August 18, 2022

Murdoch Facing Parliament’s Ire in Hacking Case

But though he joined in the chorus of outrage, Prime Minister David Cameron, whose Conservative Party benefits from Mr. Murdoch’s support, stopped short of calling for an immediate investigation into behavior by the Murdoch-owned News of the World and other tabloids. Such an inquiry would have to wait, he said, until the police had concluded their own criminal investigation.

From all sides of the House of Commons the disgust came thick and fast, as the legislators recited the most recent allegations against The News of the World: that its executives had paid police officers, lied to Parliament and hired investigators to intercept voice mail messages left on the cellphones of murdered children and terrorism victims. Legislators also attacked the news media in general for employing many of the same tactics.

The scandal posed new hurdles for Mr. Murdoch’s proposed $12 billion takeover of the pay-television company British Sky Broadcasting, as many legislators criticized the deal, and Britain’s media regulatory agency, Ofcom, said it was “closely monitoring the situation.”

“We have let one man have far too great a sway over our national life,” said Chris Bryant, a Labour member of Parliament. In addition to The News of the World, Mr. Murdoch’s media holdings include The Times of London; The Sun; and a large stake in BSkyB, as it is called, as well as several other international newspapers and television networks.

Meanwhile, John Whittingdale, the Conservative chairman of the House of Commons culture and media committee, rehearsed in tones of high indignation how executives from The News of the World and its parent company, News International, had thwarted legislators’ efforts to get to the bottom of the phone hacking affair by stonewalling, refusing to testify and even lying outright during parliamentary hearings.

Zac Goldsmith, another Conservative legislator, said that Mr. Murdoch was guilty of “systemic abuse of almost unprecedented power” and had run roughshod over Parliament.

“There is nothing noble in what these newspapers have been doing,” he said. “Rupert Murdoch is clearly a very, very talented businessman — he’s possibly even a genius — but his organization has grown too powerful and has abused that power. It has systematically corrupted the police and in my view has gelded this Parliament, to our shame.”

A number of legislators, including Nicholas Soames, a Conservative, said Wednesday that in light of the recent developments, the government should intervene to delay or even stop Mr. Murdoch’s plan to acquire all the shares of BSkyB.

“I urge the government to look at whether we should pause things given what has come to light,” said Anna Soubry, a Conservative member of Parliament.

Before this week, the deal had passed virtually every government hurdle. But Ofcom, the media regulator, said in a statement that it was watching developments in the case, “and in particular the investigations by the relevant authorities into the alleged unlawful activities.”

Many legislators also focused their outrage on Rebekah Brooks, a former News of the World editor who is now News International’s chief executive and a protégé of Mr. Murdoch. She is a close friend of Mr. Cameron’s — the two have country houses near each other and have often socialized — and has been a strong champion of his premiership.

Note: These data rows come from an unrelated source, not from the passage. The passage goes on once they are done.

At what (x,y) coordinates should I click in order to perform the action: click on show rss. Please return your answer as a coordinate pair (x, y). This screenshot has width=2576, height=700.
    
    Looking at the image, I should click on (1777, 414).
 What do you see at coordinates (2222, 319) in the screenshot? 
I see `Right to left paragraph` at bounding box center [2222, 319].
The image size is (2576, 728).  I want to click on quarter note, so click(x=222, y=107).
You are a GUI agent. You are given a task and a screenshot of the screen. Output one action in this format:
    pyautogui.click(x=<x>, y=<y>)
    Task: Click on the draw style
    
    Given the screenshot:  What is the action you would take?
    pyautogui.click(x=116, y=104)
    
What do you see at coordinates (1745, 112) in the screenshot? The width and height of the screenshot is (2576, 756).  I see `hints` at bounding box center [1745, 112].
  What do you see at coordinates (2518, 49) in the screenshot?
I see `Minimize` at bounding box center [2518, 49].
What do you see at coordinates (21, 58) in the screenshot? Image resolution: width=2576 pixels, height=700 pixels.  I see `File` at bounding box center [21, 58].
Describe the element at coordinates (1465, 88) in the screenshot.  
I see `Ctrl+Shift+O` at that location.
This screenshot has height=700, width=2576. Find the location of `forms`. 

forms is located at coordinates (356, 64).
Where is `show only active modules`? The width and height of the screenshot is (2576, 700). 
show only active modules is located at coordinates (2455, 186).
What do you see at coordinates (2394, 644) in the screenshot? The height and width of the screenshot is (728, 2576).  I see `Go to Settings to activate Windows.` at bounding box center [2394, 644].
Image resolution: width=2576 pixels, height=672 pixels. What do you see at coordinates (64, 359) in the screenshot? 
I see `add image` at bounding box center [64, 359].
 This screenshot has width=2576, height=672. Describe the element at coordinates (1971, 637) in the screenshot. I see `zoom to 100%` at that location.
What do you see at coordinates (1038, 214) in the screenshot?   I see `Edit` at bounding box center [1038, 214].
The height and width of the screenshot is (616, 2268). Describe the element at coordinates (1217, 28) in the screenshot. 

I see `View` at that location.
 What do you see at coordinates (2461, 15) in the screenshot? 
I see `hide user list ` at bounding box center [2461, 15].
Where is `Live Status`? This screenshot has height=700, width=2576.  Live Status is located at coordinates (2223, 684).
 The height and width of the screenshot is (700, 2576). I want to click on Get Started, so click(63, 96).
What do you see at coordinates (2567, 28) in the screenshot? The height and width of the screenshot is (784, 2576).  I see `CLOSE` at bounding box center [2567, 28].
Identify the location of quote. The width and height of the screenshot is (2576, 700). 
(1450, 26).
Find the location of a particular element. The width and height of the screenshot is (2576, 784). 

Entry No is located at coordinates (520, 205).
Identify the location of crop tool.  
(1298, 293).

Ed Miliband, the Labour leader, said flatly that Ms. Brooks should resign.

But Ms. Brooks said she would stay put, and on Wednesday her boss, Mr. Murdoch, took the unusual step of issuing a statement on the matter.

Calling the recent allegations involving phone hacking and paying off the police “deplorable and unacceptable,” Mr. Murdoch pledged that the company would “fully and proactively cooperate with the police in all investigations.” He added: “That is exactly what News International has been doing and will continue to do under Rebekah Brooks’s leadership.”

Alan Cowell and Eric Pfanner contributed reporting from Paris.

This article has been revised to reflect the following correction:

Correction: July 6, 2011

A caption with an earlier version of this article misstated the day the photo was taken as Thursday.

This article has been revised to reflect the following correction:

Correction: July 6, 2011

An earlier version of this article omitted the given name and title of Ed Miliband, the Labour Party leader.